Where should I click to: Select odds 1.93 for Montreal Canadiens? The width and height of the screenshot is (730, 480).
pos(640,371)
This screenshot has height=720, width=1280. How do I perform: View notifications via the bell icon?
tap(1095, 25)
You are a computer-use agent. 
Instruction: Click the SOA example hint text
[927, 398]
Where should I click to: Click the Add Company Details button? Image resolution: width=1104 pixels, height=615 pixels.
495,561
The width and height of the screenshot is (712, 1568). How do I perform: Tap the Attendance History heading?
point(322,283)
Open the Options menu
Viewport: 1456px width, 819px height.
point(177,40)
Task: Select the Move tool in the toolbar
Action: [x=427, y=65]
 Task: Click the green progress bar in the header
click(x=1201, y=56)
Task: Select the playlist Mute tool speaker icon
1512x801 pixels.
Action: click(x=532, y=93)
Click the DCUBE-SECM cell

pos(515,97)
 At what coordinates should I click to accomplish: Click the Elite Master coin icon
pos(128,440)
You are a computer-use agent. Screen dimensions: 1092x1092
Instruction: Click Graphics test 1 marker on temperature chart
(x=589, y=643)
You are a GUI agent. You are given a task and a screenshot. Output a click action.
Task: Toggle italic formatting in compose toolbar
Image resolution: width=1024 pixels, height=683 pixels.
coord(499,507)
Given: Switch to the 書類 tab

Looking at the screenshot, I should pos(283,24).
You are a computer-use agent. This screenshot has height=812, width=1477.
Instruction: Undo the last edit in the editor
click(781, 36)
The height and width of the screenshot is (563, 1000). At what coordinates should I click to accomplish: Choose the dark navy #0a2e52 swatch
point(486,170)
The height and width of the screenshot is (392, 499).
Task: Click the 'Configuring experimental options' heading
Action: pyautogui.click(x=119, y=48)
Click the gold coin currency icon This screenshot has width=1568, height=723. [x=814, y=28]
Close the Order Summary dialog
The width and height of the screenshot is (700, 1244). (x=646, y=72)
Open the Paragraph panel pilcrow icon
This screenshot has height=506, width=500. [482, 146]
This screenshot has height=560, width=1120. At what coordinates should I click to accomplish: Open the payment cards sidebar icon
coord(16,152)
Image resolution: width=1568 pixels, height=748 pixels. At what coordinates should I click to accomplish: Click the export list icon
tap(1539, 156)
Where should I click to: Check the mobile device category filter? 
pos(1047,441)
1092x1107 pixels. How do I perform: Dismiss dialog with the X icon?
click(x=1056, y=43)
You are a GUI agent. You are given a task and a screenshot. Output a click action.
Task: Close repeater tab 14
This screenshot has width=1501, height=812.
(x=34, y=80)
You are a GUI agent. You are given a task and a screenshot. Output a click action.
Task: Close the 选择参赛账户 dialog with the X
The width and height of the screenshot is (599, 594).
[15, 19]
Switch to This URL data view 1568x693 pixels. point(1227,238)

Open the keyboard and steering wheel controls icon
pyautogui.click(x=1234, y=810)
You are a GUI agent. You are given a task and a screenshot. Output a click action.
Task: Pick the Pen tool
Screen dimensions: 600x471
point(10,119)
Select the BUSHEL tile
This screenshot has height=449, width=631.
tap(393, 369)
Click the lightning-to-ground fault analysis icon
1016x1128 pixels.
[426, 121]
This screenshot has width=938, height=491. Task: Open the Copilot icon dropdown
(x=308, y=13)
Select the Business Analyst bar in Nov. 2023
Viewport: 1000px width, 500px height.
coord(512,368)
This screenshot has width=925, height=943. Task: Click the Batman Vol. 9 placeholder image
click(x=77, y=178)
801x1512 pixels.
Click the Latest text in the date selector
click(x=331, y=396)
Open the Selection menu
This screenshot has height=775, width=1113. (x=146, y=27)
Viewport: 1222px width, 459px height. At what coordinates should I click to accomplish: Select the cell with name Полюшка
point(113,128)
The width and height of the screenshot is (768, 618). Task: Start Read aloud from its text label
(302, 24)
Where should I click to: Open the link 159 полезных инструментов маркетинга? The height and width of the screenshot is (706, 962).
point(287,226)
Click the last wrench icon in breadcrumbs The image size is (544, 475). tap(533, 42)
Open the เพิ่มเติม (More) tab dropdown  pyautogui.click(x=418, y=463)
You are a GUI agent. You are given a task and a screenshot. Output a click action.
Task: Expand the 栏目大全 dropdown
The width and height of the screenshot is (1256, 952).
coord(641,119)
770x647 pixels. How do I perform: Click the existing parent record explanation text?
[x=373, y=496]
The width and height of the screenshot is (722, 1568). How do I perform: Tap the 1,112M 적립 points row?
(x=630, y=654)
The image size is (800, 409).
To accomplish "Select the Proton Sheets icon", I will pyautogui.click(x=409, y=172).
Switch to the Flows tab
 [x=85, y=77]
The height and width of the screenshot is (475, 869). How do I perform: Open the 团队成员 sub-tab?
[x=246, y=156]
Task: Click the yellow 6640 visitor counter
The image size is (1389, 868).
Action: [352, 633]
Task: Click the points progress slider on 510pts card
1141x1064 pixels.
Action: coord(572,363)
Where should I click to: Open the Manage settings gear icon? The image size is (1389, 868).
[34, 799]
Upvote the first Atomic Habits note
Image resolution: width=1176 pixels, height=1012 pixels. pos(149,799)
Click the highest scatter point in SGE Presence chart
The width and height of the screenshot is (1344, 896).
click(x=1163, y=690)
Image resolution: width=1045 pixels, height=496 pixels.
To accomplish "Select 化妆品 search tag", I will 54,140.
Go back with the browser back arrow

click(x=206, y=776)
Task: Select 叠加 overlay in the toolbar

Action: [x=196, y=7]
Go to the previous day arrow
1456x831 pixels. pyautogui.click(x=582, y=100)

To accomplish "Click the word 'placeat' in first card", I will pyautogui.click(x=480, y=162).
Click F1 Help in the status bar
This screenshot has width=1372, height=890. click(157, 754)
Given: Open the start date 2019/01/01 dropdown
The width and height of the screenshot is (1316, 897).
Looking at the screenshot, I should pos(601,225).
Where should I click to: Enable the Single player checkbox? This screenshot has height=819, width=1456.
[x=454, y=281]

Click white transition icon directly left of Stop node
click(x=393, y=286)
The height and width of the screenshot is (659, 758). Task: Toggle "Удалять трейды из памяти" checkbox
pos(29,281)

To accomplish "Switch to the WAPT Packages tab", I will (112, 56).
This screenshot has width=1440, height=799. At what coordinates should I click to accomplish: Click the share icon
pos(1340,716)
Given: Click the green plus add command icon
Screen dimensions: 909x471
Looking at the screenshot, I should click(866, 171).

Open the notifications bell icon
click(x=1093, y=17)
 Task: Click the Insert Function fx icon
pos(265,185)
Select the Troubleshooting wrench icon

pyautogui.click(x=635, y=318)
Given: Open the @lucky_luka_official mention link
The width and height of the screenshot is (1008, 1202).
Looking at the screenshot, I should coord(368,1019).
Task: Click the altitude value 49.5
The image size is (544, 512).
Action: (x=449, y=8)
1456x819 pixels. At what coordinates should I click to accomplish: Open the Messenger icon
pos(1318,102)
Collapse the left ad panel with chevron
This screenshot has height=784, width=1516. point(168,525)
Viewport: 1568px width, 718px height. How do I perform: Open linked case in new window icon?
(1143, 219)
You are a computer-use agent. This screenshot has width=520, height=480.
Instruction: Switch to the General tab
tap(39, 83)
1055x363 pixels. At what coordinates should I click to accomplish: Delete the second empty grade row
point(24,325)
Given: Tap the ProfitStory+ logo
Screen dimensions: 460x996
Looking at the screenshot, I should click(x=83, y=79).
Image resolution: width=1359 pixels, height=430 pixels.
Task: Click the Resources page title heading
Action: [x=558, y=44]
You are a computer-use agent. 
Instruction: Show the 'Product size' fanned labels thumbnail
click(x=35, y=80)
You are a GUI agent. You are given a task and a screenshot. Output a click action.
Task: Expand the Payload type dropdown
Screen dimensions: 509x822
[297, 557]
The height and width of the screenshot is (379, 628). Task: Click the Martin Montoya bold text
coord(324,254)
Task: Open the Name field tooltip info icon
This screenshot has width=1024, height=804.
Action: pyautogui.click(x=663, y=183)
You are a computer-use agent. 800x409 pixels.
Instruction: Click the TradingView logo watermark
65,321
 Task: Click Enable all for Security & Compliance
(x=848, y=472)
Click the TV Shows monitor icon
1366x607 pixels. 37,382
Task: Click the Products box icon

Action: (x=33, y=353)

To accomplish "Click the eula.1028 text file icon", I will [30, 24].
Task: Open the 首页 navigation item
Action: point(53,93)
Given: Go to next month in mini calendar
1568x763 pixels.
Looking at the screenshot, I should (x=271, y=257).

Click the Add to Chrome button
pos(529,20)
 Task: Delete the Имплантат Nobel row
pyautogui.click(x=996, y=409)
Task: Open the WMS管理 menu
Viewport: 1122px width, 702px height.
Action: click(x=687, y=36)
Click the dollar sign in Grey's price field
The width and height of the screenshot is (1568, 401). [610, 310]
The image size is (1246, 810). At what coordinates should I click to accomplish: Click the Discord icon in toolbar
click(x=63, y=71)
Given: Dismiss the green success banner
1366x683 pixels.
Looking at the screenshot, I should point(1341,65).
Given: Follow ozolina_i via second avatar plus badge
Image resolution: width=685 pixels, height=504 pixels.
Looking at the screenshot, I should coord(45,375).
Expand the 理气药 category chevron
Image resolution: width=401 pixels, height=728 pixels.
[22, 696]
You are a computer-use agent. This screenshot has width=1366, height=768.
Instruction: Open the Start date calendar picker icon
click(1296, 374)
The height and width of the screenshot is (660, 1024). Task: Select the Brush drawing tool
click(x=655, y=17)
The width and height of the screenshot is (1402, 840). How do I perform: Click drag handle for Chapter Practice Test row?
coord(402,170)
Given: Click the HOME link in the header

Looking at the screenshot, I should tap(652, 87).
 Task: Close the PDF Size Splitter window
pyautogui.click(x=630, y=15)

───

**Work instructions**
Only the lines above from the one with "has width=520, height=480." up to and including the one with "Task: Open the Name field tooltip info icon" should be repeated, exactly as written.

**Expected answer**
You are a computer-use agent. This screenshot has width=520, height=480.
Instruction: Switch to the General tab
tap(39, 83)
1055x363 pixels. At what coordinates should I click to accomplish: Delete the second empty grade row
point(24,325)
Given: Tap the ProfitStory+ logo
Screen dimensions: 460x996
Looking at the screenshot, I should click(x=83, y=79).
Image resolution: width=1359 pixels, height=430 pixels.
Task: Click the Resources page title heading
Action: [x=558, y=44]
You are a computer-use agent. 
Instruction: Show the 'Product size' fanned labels thumbnail
click(x=35, y=80)
You are a GUI agent. You are given a task and a screenshot. Output a click action.
Task: Expand the Payload type dropdown
Screen dimensions: 509x822
[297, 557]
The height and width of the screenshot is (379, 628). Task: Click the Martin Montoya bold text
coord(324,254)
Task: Open the Name field tooltip info icon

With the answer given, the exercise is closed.